Reproduce verbatim every line from the one containing "Describe the element at coordinates (113, 191)" down to the last line below, leaving the pictures out of your reply.
============================================================
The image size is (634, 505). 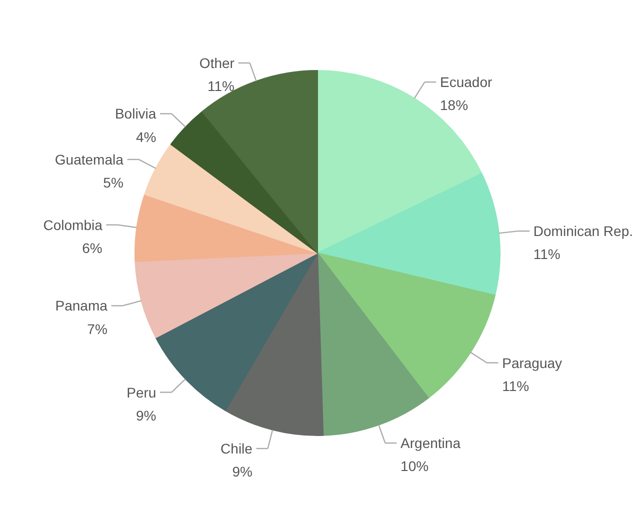 What do you see at coordinates (98, 328) in the screenshot?
I see `data-label: 7%` at bounding box center [98, 328].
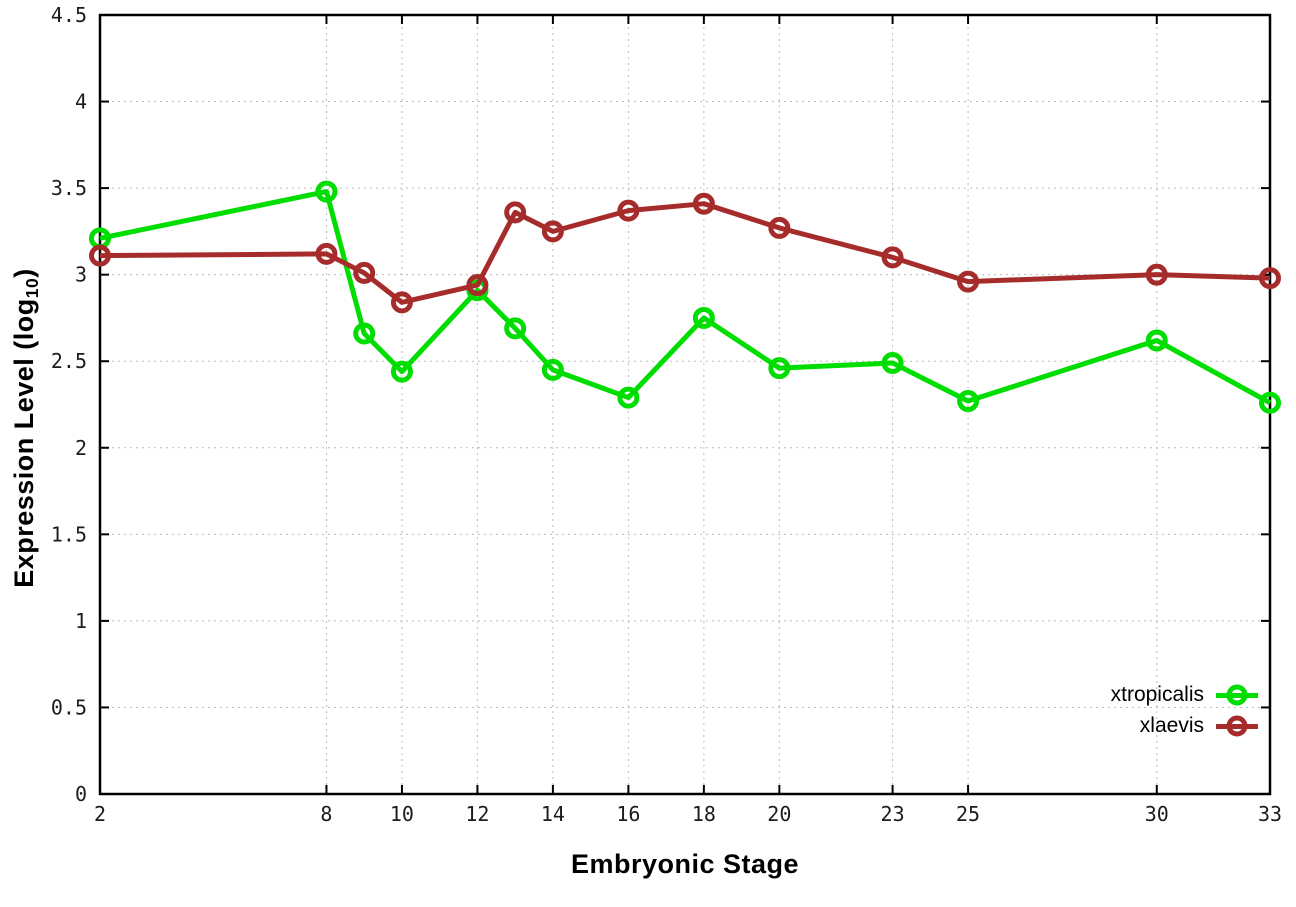  Describe the element at coordinates (81, 448) in the screenshot. I see `y-tick-label: 2` at that location.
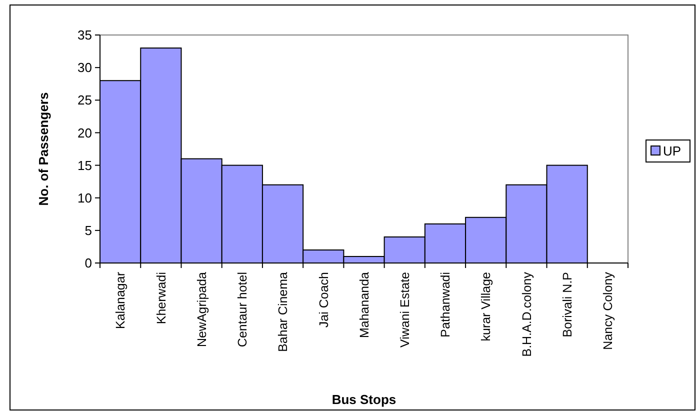 The width and height of the screenshot is (699, 414). What do you see at coordinates (202, 310) in the screenshot?
I see `x-tick-label: NewAgripada` at bounding box center [202, 310].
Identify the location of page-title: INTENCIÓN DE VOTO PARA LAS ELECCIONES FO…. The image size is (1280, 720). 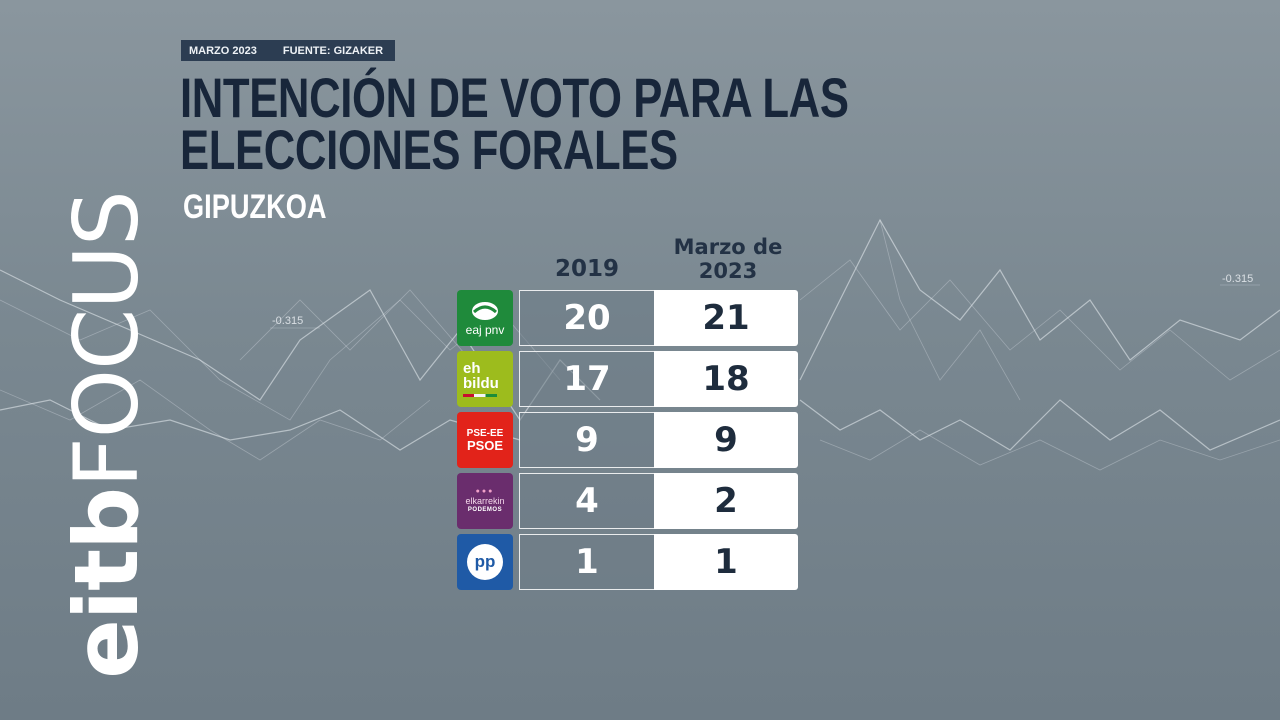
(514, 124).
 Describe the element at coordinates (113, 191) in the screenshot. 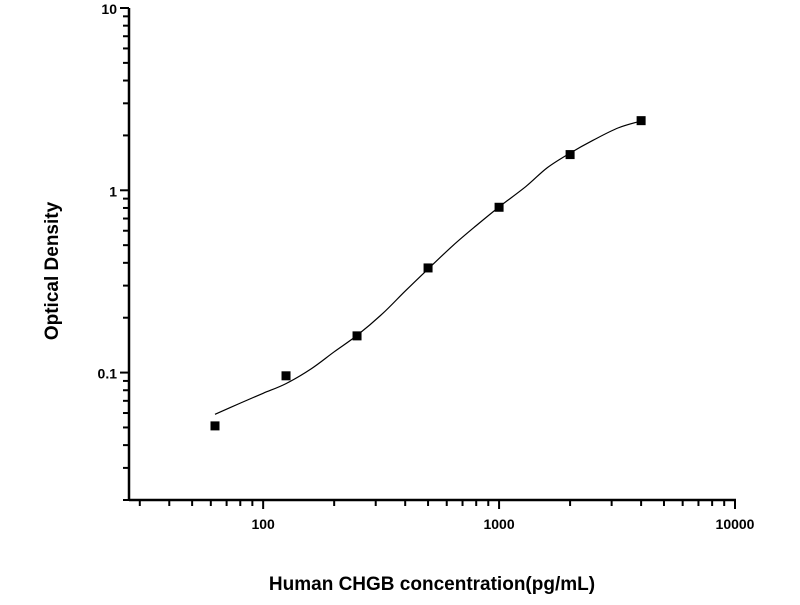

I see `y-tick-label: 1` at that location.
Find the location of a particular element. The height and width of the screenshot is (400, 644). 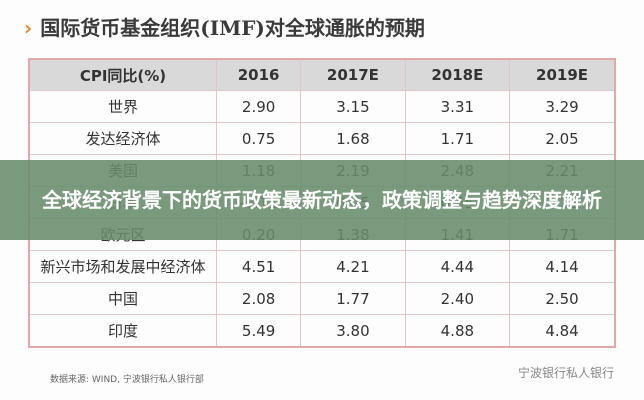

cell-value: 3.31 is located at coordinates (458, 106).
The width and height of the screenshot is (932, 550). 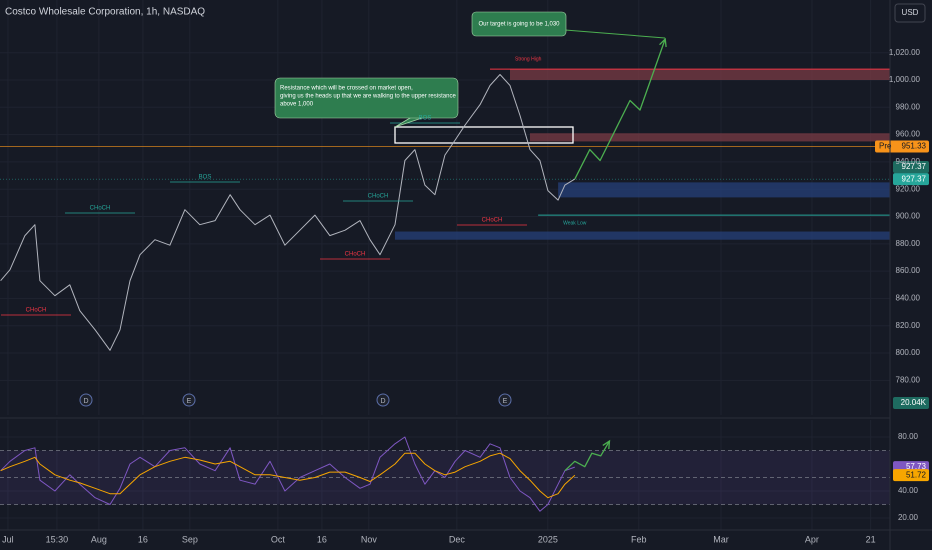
============================================================
▸ **Answer**
 Describe the element at coordinates (113, 191) in the screenshot. 

I see `y-tick-label: 1` at that location.
Find the location of a particular element. The height and width of the screenshot is (400, 644). 

cell-value: 3.31 is located at coordinates (458, 106).
The width and height of the screenshot is (932, 550). 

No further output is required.